Confesso publicamente que, de há muito, não me tenho em grande conta. E a "culpa", provavelmente, devo-a aos meus pais que me transmitiram valores como a honradez que diziam ser fundamentais numa pessoa de bem. Talvez por isso insisto em pagar a tempo e horas as contas da luz, da água, do gás, dos seguros, do condomínio, do IMI e de tudo o resto que um qualquer cidadão tem a obrigação de pagar. Assim como deve ter sido por causa desses valores que sempre cumpri todas as minhas responsabilidades fiscais mesmo antes do fim dos prazos. Enfim, de uma forma estranhamente parva, nunca fiquei a dever a quem quer fosse. Podia refilar, insurgir-me, dizer mal da vida mas pagava.

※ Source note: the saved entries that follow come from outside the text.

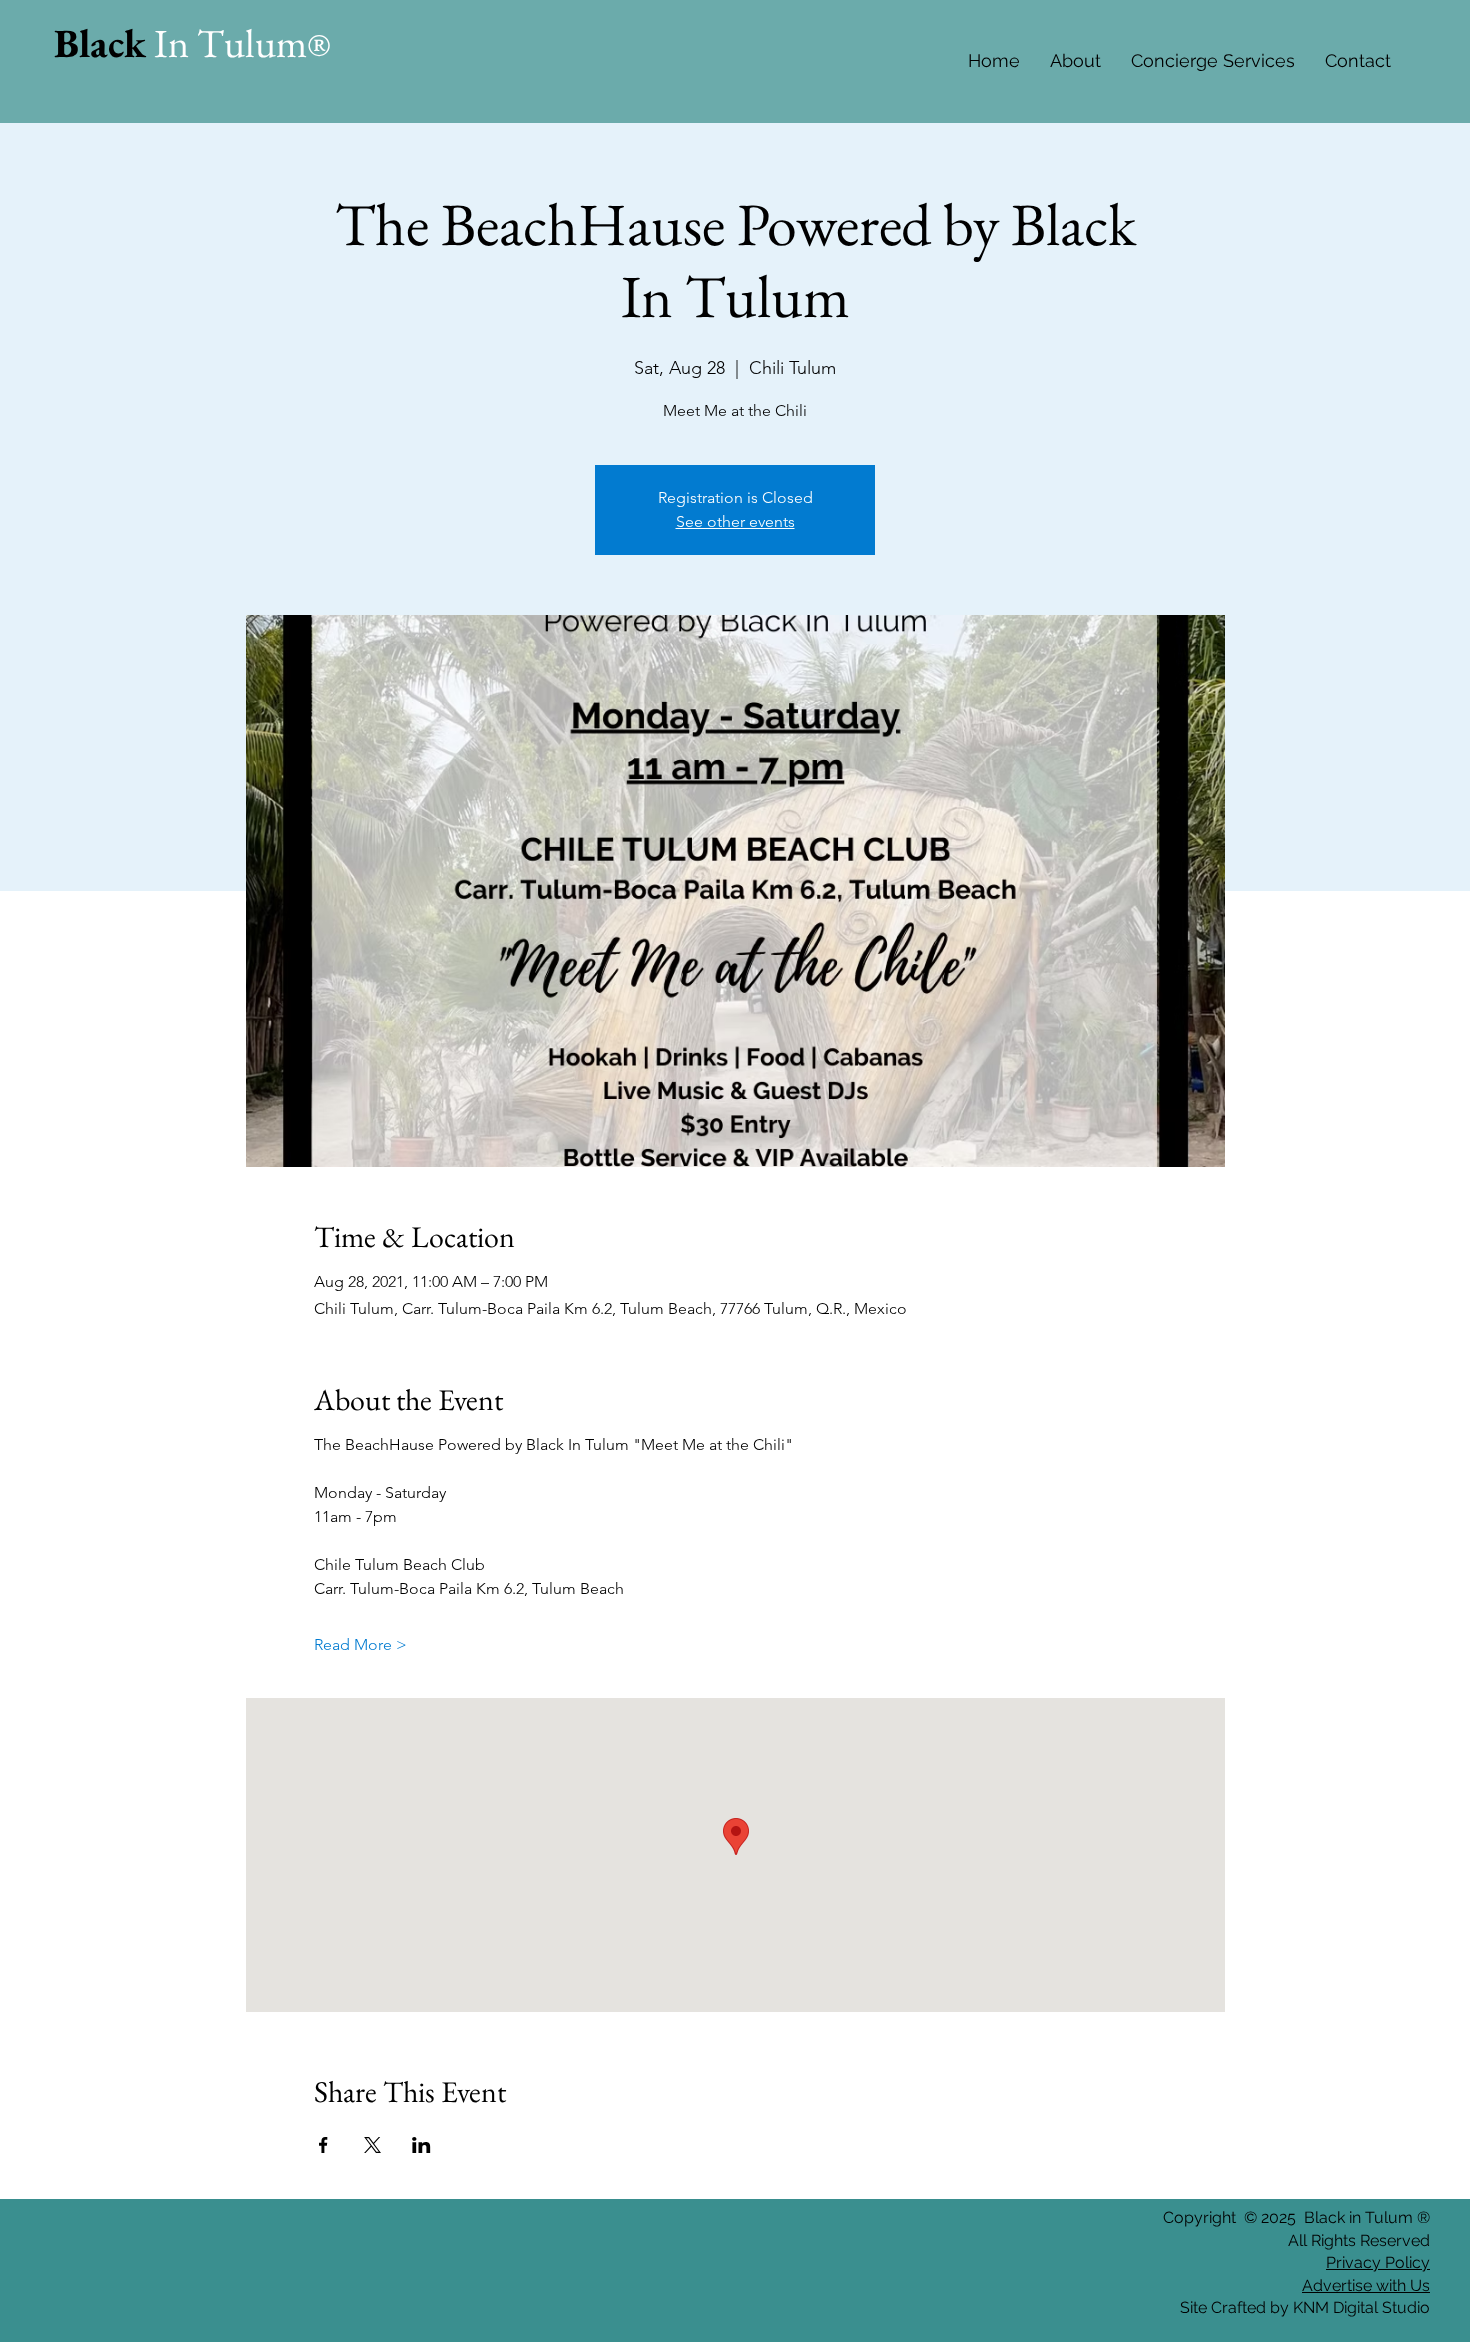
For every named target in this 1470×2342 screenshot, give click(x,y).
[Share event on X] (372, 2145)
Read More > (360, 1644)
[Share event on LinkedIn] (421, 2145)
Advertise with (1354, 2285)
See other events (735, 521)
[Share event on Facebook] (323, 2145)
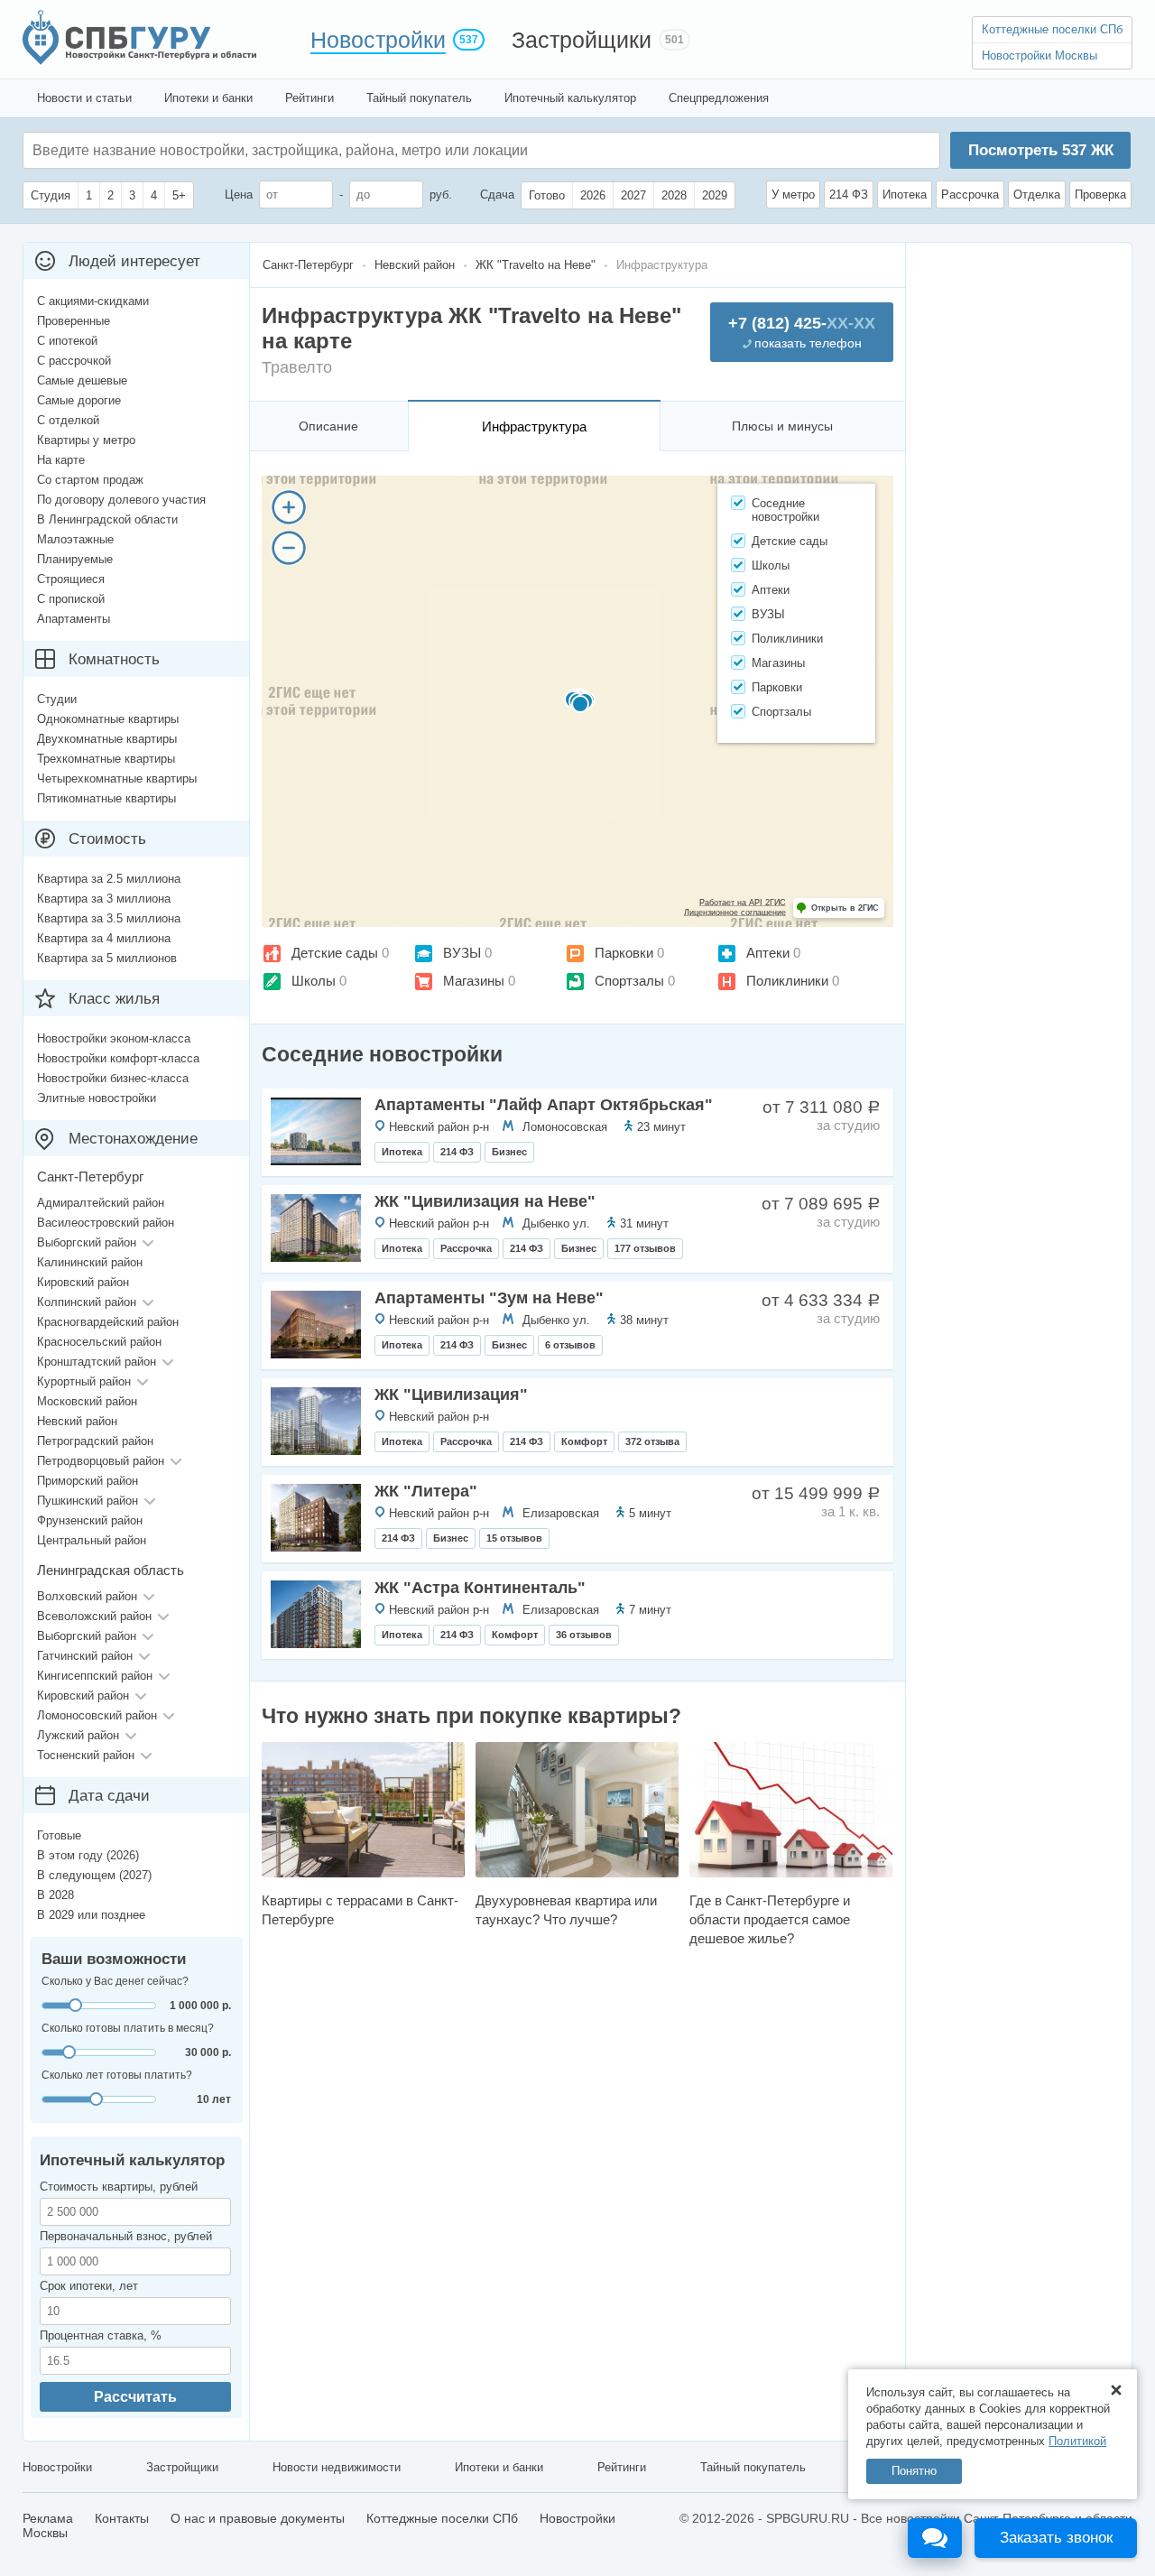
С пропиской (71, 599)
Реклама (48, 2518)
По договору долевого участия (121, 499)
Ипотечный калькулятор (570, 98)
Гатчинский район (85, 1656)
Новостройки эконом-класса (113, 1038)
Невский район (77, 1421)
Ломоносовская (564, 1127)
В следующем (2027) (94, 1875)
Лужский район (78, 1735)
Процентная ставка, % (101, 2335)
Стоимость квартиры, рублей (119, 2186)
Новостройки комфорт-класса (118, 1058)
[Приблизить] (289, 507)
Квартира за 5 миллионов (107, 958)
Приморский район (87, 1480)
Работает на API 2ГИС (742, 902)
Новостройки (378, 39)
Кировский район (83, 1282)
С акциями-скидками (93, 301)
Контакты (122, 2518)
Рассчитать (135, 2397)
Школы (313, 980)
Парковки (624, 952)
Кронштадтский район (96, 1361)
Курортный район (84, 1381)
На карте (61, 460)
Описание (328, 426)
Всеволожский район (94, 1616)
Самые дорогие (79, 400)
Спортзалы (629, 980)
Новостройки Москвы (1039, 55)
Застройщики (581, 39)
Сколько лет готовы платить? (117, 2075)
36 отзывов (584, 1634)
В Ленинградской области (107, 519)
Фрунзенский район (90, 1520)
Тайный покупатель (419, 98)
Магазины (473, 980)
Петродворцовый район (100, 1461)
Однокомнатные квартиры (108, 719)
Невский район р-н (439, 1127)
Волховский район (87, 1596)
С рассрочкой (74, 360)
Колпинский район (86, 1302)
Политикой (1077, 2441)
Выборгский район (86, 1242)
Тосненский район (85, 1755)
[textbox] (303, 150)
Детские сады (334, 952)
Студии (57, 699)
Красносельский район (99, 1341)
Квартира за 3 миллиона (104, 898)
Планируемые (75, 559)
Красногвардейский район (108, 1322)
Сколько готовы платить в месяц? (128, 2028)
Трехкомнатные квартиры (106, 758)
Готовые (59, 1835)
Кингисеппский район (94, 1675)
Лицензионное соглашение (735, 912)
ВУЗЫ (462, 952)
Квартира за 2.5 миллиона (108, 878)
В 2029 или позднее (91, 1915)
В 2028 (55, 1895)
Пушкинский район (87, 1500)
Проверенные (73, 321)
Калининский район (90, 1262)
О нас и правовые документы (258, 2518)
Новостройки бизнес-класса (113, 1078)
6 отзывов (570, 1344)
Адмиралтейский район (100, 1202)
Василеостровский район (105, 1222)
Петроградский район (95, 1441)
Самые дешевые (82, 380)
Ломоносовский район (97, 1715)
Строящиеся (71, 579)
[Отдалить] (289, 548)
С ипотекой (67, 340)
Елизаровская (560, 1513)
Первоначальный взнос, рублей (126, 2236)
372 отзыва (652, 1441)
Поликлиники (787, 980)
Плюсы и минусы (782, 426)
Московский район (87, 1401)
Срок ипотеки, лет (89, 2286)
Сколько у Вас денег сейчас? (115, 1981)
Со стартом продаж (90, 479)
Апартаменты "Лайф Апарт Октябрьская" (543, 1105)
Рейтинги (309, 98)
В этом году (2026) (88, 1855)
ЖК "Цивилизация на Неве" (485, 1201)
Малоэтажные (75, 539)
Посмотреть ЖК (1040, 150)
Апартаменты (73, 618)
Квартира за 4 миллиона (104, 938)
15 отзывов (514, 1538)
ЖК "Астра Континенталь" (480, 1588)
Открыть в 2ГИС (845, 908)
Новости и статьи (84, 98)
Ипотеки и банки (208, 98)
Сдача (497, 194)
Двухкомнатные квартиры (107, 739)
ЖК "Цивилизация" (451, 1394)
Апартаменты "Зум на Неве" (489, 1298)
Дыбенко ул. (556, 1223)
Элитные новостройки (96, 1098)
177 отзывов (645, 1248)
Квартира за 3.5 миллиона (108, 918)
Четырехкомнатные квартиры (117, 778)
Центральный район (91, 1540)
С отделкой (68, 420)
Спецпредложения (719, 98)
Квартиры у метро (86, 440)
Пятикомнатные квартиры (106, 798)
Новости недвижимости (337, 2467)
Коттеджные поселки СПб (1052, 29)
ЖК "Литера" (425, 1491)
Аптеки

Por isso, quando soube que o nosso querido Governo decidiu fazer uma coisa a que chamou "perdão fiscal", senti-me completamente abazurdido. Por outras palavras, achei-me uma completa besta quadrada.


E senti-me dessa forma por ter dificuldade em perceber que àqueles que não pagaram os seus impostos nas datas indicadas, tão-pouco os juros de mora pela falta de pagamento, o Estado os tenha ajudado, arranjando-lhes um modo suave de pagamento (prestações baixinhas, com juros simbólicos e em muitos anos) ou, simplesmente, os tenha incluído no lote dos que beneficiaram do tal perdão fiscal. Então e eu? Então e nós que temos a mania de que as responsabilidades são para serem levadas a sério, o que é ganhámos com isso? Onde ficou a igualdade de tratamento entre cidadãos? É que não ouvi ninguém reclamar contra isso, nem sequer ouvi uma palavra do Tribunal Constitucional.


Claro que os devedores - perdão, os espertos - ganharam com isto. Mas, ao que parece, o Estado também encaixou 1,3 mil milhões de euros. Afinal, antes receber esse dinheiro do que correr o risco de não receber nenhum. Mas, ainda assim, gostaria de saber, tal como o líder do maior partido da oposição, quanto dinheiro foi perdoado aos contribuintes no processo de regularização de dívidas ao fisco. Quanta massa é que, se tivéssemos num país a sério, o Estado teria ido buscar se obrigasse os cidadãos a pagar a que realmente deviam? Como sublinhou António José Seguro "o perdão aplicou-se não apenas aos contribuintes com dívida, mas também aos que, tendo já pago a dívida, tinham ainda em falta apenas os juros. "Há um perdão de juros para quem pagou mas também houve um perdão de 100% para quem só tinha como dívida juros de dívidas anteriores" .


Perante tudo isto, não pude deixar de pensar que se tivesse que responder à célebre pergunta de Scolari "E o burro sou eu?" diria: sim, eu sou o burro. Confesso!